Bientôt, des journalistes sur le continent africain seront assistés par des drones sans pilotes pour couvrir des lieux difficilement accessibles, nous apprend Olewe Dicken, fondateur de African SkyCam, une entreprise qui a songé à cette nouveauté médiatique.
Dickens Olewe explique la motivation de cette idée en ces termes :
« Beaucoup de médias africains ne peuvent pas se permettre d’acheter ou de louer des hélicoptères qui se déplacent rapidement pour couvrir des faits, (…), donc l’usage des drones va faire que les faits soient couverts dans une perspective nouvelle. Le filmage depuis une vue élevée contribuera à apporter un sens des faits qui pourraient jadis être indisponibles pour les journalistes des pays en développement » a dit Olewe Dickens, fondateur de African SkyCam.

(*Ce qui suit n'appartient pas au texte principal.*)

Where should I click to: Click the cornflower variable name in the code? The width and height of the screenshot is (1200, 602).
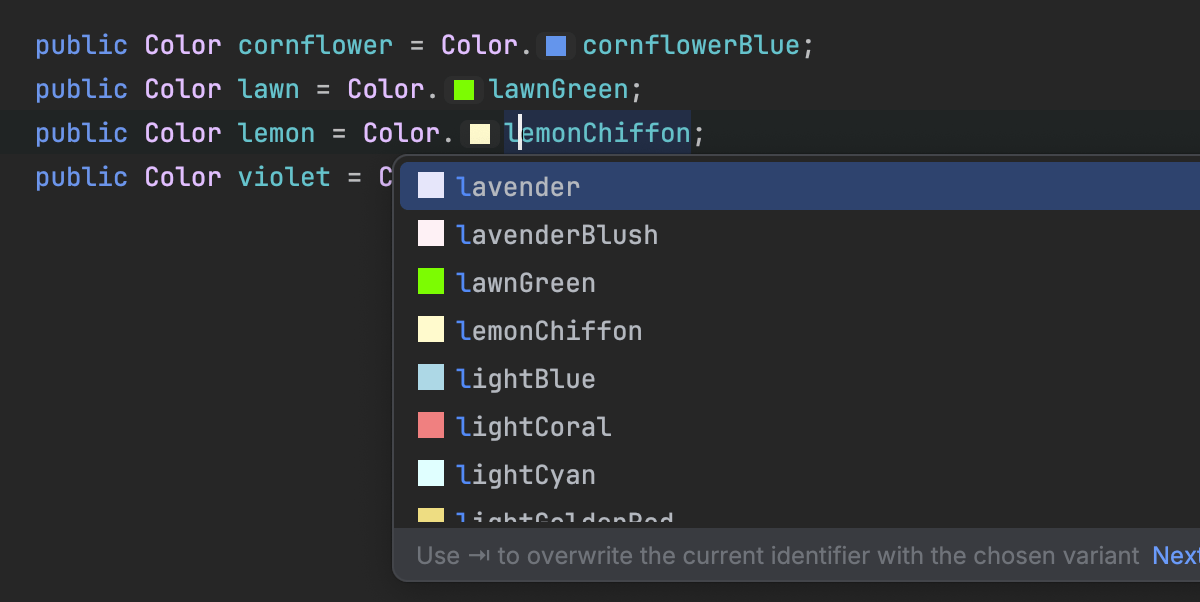315,46
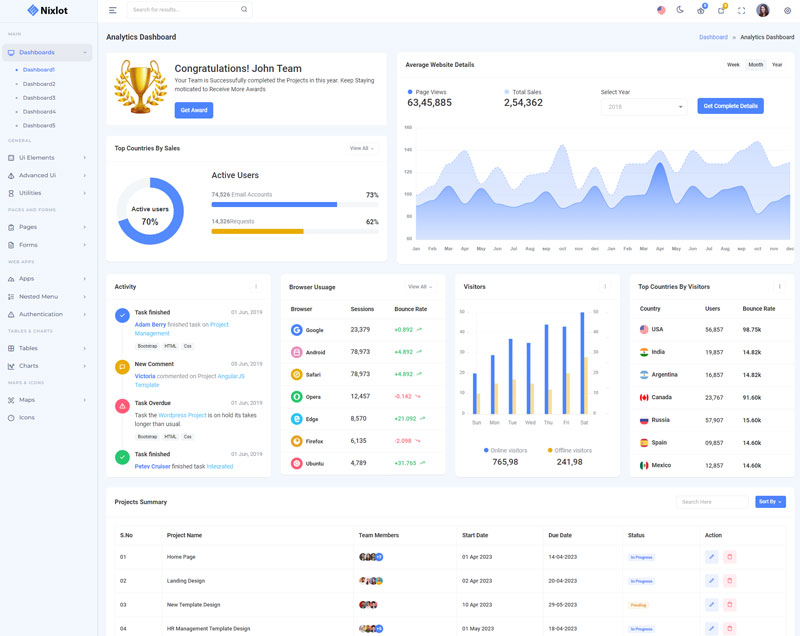Screen dimensions: 800x636
Task: Expand the Sort By dropdown
Action: 770,502

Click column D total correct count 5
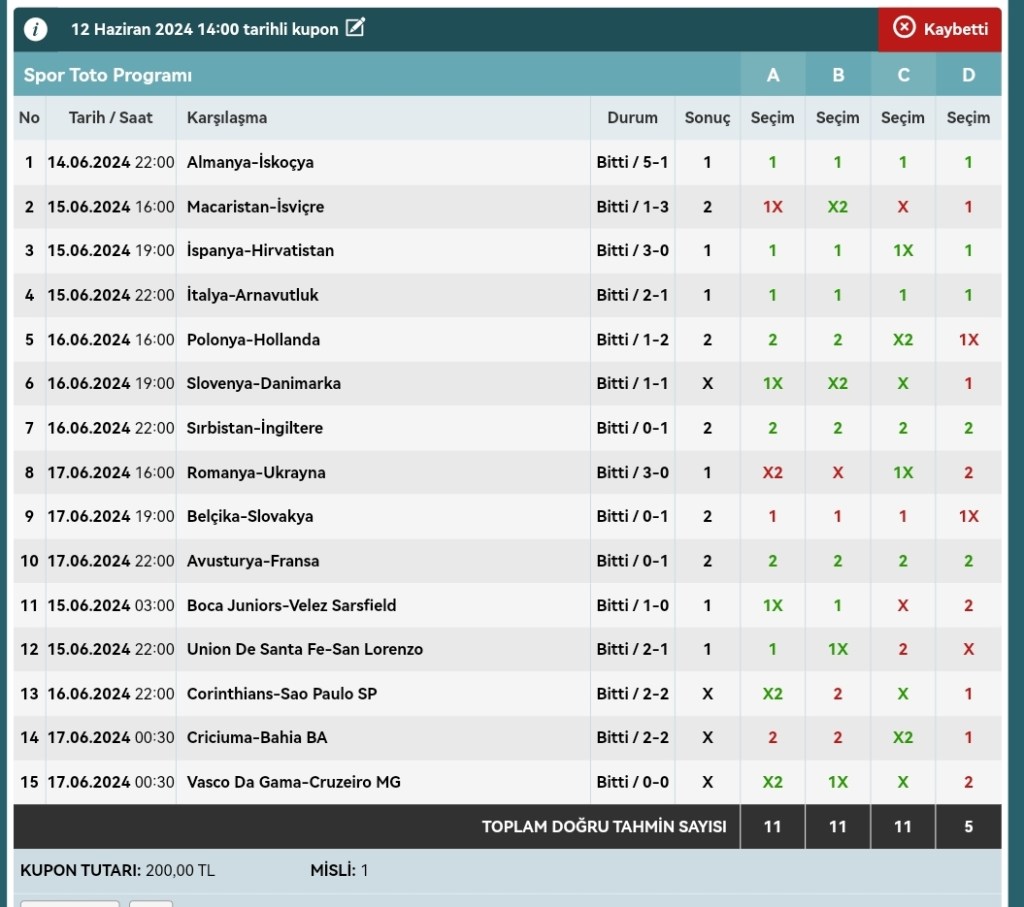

Olewe a laissé entendre que le projet African SkyCam a été inspiré par la difficulté éprouvée par les médias traditionnels en cas de catastrophes comme les inondations et les tremblements de terre.
L’utilisation de drones avec caméras numériques a été approuvée, par conséquent, comme une solution à faible coût qui peut permettre une large couverture de ces événements sans risque significatif pour la vie humaine.
Cependant, le patron de African SkyCam explique qu’il y a mauvaise conception à propos des drones et de leurs utilisations, car, estime t-il, ces appareils sont connus uniquement dans des surveillances et attaques militaires.
Il croit qu’il faut un arsenal juridique pour la réglementation de ces appareils à usage journalistique.
Olewe dit que les drones ne sont pas toujours utilisés dans des actions militaires et souligne qu’aux Etats Unis par exemple, elles peuvent être utilisées dans le commerce surtout dans la livraison des marchandises.
Récemment, l’entreprise facebook avait annoncé l’usage des drones pour la fourniture de l’internet aux pays africains qui font face au manque de connexion internet à haut débit.
Un projet de 11.000 drones avaient été annoncé par cette même entreprise basée aux Etats Unis d’Amérique.